Rollie is a multi-purpose, fast, Redis backed rate limiter that can be used to limit requests to external APIs, in Rack middleware, etc. Rollie uses a dedicated Redis connection pool implemented using connection_pool for more efficient Redis connection management. The Redis algorithm was inspired by the rolling-rate-limiter node package.

The key implementation detail is that Rollie utilizes a rolling window to bucket invocations in. Meaning, if you set a limit of 100 per 30 seconds, Rollie will start the clock in instant it is first executed with a given key.

For example, first execution:

rollie = Rollie::RateLimiter.new("api", limit: 10, interval: 30000)
rollie.within_limit do
   puts Time.now
end
# => 2016-12-03 08:31:23.873

This doesn't mean the count is reset back to 0 at 2016-12-03 08:31:53.873. Its a continuous rolling count, the count is checked with every invocation over the last 30 seconds.

If you invoke this rate 9 times at 2016-12-03 08:31:53.500, you will only be able to make one more call until 2016-12-03 08:32:23.500.

Install

Add it to your Gemfile:

gem 'rollie'

Or install it manually:

gem install rollie

Usage

Rollie is simple to use and has only one method, within_limit. within_limit expects a block and that block will be executed only if you are within the limit.

Initialize Rollie with a key used to uniquely identify what you are limiting. Use the options to set the limit and interval in milliseconds.

# limit 30 requests per second.
twitter_rate = Rollie::RateLimiter.new("twitter_requests", limit: 30, interval: 1000)
status = twitter_rate.within_limit do
  twitter.do_something
end

The status will tell you the current state. You can also see the current count and how long until the bucket resets.

status.exceeded?
# => false
status.count
# => 1
status.time_remaining
# => 987 # milliseconds

Once exceeded:

status.exceeded?
# => true
status.count
# => 30
status.time_remaining
# => 461 # milliseconds

You can also use a namespace if you want to track multiple entities, for example users.

Rollie::RateLimiter.new(
  user_id,
  namespace: "user_messages",
  limit: 100,
  interval: 30000
)

Counting blocked actions

By default, blocked actions are not counted against the callee. This allows for the block to be executed within the rate even when there is a continuous flood of action. If you wish to change this behaviour, for example to require the callee to back off before being allowed to execute again, set this option to true.

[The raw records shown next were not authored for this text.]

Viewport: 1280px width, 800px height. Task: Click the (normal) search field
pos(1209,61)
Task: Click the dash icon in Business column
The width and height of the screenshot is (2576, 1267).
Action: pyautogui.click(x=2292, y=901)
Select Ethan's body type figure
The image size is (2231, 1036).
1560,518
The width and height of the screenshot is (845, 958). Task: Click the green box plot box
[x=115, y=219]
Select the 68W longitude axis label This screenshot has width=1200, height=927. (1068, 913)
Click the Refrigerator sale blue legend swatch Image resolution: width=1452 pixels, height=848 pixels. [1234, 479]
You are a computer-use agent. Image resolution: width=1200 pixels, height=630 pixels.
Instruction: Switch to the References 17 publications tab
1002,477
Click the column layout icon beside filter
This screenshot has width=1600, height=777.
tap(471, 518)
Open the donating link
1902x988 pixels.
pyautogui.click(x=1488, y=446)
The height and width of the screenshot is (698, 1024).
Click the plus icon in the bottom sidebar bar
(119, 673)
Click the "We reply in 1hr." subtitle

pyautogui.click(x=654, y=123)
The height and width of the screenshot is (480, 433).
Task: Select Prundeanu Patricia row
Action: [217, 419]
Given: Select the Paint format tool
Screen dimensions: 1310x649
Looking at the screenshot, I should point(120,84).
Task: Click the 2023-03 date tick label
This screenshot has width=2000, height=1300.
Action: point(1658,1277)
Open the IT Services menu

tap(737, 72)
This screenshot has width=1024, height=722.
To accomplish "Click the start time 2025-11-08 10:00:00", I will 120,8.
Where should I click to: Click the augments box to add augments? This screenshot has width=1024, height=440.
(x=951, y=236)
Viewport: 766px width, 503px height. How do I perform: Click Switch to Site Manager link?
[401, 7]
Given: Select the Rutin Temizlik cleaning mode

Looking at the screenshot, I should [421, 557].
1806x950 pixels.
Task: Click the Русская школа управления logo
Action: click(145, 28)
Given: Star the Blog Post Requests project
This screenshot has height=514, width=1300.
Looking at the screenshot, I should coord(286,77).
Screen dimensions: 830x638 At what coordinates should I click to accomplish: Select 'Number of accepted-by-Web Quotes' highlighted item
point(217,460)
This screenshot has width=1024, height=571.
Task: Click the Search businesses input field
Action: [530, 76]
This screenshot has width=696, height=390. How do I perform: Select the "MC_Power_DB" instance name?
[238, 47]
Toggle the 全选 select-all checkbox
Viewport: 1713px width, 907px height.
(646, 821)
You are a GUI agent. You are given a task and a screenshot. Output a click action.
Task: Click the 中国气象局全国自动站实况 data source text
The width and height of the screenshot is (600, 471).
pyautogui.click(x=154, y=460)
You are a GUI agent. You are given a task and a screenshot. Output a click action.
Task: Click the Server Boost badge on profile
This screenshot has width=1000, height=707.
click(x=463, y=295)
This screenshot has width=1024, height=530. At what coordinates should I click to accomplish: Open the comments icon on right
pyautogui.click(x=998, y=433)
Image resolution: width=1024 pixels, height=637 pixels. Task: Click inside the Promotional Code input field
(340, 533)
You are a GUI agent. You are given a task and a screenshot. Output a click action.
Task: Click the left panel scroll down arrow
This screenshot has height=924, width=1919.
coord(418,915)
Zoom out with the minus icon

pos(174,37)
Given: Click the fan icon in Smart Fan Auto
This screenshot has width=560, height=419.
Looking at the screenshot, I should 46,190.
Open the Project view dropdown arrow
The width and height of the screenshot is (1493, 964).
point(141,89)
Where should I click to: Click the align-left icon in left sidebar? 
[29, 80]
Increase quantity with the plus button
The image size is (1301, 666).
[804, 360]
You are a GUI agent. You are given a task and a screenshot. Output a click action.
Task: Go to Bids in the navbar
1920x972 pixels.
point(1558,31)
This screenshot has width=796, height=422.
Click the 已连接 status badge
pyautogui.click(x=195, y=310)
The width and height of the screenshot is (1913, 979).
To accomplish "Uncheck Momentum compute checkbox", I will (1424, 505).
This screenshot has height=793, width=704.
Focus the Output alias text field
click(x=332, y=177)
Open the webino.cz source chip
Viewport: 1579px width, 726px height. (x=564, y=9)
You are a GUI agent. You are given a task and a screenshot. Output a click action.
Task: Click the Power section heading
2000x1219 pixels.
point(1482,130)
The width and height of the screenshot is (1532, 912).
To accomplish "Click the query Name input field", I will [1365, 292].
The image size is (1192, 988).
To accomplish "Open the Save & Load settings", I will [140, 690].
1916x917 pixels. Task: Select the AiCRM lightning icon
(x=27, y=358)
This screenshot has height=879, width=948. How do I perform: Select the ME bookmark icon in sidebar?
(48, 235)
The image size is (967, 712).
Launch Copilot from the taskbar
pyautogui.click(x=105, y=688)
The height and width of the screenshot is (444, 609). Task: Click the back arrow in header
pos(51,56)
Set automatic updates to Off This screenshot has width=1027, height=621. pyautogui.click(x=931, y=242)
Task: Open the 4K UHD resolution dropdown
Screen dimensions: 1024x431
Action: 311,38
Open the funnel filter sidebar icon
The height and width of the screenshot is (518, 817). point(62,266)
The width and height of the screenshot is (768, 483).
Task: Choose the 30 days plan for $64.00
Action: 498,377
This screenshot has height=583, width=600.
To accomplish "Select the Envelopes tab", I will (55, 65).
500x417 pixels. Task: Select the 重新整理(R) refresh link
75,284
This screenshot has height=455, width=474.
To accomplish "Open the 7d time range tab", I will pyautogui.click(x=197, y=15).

request_rate = Rollie::RateLimiter.new(
  ip,
  namespace: "ip",
  limit: 30,
  interval: 1000,
  count_blocked: true
)

Configuration

By default Rollie will try to connect to Redis using ENV["REDIS_URL"] if set or fallback to localhost:6379. You can set an alternate Redis configuration:

Rollie.redis = {
    url: CONFIG[:redis_url],
    pool_size: 5,
    pool_timeout: 1,
    driver: :hiredis
}

If using rails, create an initializer config/initializers/rollie.rb with these settings.